→ WHAT YOU NEED TO DO: Swap "dropdown" for "menu" everywhere it appears in the records below, and give the records back with nothing else changed.
## Start EXERCISE DATA
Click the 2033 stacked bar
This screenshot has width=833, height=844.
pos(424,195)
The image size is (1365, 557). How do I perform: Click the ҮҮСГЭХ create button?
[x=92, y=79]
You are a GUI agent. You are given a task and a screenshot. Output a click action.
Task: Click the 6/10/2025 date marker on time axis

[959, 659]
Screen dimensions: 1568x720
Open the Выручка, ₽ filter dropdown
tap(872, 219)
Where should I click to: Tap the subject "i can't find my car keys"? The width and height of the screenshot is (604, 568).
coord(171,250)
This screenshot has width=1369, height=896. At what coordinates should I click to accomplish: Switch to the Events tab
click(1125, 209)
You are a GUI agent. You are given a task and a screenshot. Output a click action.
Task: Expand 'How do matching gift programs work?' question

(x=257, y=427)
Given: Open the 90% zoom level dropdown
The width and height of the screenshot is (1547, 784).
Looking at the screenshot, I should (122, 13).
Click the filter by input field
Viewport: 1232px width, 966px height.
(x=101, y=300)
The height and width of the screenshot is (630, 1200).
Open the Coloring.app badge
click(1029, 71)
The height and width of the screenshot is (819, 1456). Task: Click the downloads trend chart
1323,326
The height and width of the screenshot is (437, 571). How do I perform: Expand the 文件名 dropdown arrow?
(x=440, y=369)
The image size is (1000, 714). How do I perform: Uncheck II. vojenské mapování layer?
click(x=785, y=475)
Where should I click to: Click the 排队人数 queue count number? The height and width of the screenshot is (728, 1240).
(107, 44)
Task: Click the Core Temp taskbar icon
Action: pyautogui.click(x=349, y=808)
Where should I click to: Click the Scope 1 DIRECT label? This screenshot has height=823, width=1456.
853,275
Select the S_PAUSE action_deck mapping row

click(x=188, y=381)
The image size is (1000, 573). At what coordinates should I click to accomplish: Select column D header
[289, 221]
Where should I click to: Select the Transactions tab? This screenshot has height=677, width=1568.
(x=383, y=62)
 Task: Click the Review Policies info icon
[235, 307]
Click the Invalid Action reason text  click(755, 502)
## End EXERCISE DATA
→ OUTPUT BELOW:
Click the 2033 stacked bar
This screenshot has width=833, height=844.
pos(424,195)
The image size is (1365, 557). How do I perform: Click the ҮҮСГЭХ create button?
[x=92, y=79]
You are a GUI agent. You are given a task and a screenshot. Output a click action.
Task: Click the 6/10/2025 date marker on time axis

[959, 659]
Screen dimensions: 1568x720
Open the Выручка, ₽ filter menu
tap(872, 219)
Where should I click to: Tap the subject "i can't find my car keys"? The width and height of the screenshot is (604, 568).
coord(171,250)
This screenshot has width=1369, height=896. At what coordinates should I click to accomplish: Switch to the Events tab
click(1125, 209)
You are a GUI agent. You are given a task and a screenshot. Output a click action.
Task: Expand 'How do matching gift programs work?' question

(x=257, y=427)
Given: Open the 90% zoom level menu
The width and height of the screenshot is (1547, 784).
Looking at the screenshot, I should (122, 13).
Click the filter by input field
Viewport: 1232px width, 966px height.
(x=101, y=300)
The height and width of the screenshot is (630, 1200).
Open the Coloring.app badge
click(1029, 71)
The height and width of the screenshot is (819, 1456). Task: Click the downloads trend chart
1323,326
The height and width of the screenshot is (437, 571). How do I perform: Expand the 文件名 menu arrow?
(x=440, y=369)
The image size is (1000, 714). How do I perform: Uncheck II. vojenské mapování layer?
click(x=785, y=475)
Where should I click to: Click the 排队人数 queue count number? The height and width of the screenshot is (728, 1240).
(107, 44)
Task: Click the Core Temp taskbar icon
Action: pyautogui.click(x=349, y=808)
Where should I click to: Click the Scope 1 DIRECT label? This screenshot has height=823, width=1456.
853,275
Select the S_PAUSE action_deck mapping row

click(x=188, y=381)
The image size is (1000, 573). At what coordinates should I click to accomplish: Select column D header
[289, 221]
Where should I click to: Select the Transactions tab? This screenshot has height=677, width=1568.
(x=383, y=62)
 Task: Click the Review Policies info icon
[235, 307]
Click the Invalid Action reason text  click(755, 502)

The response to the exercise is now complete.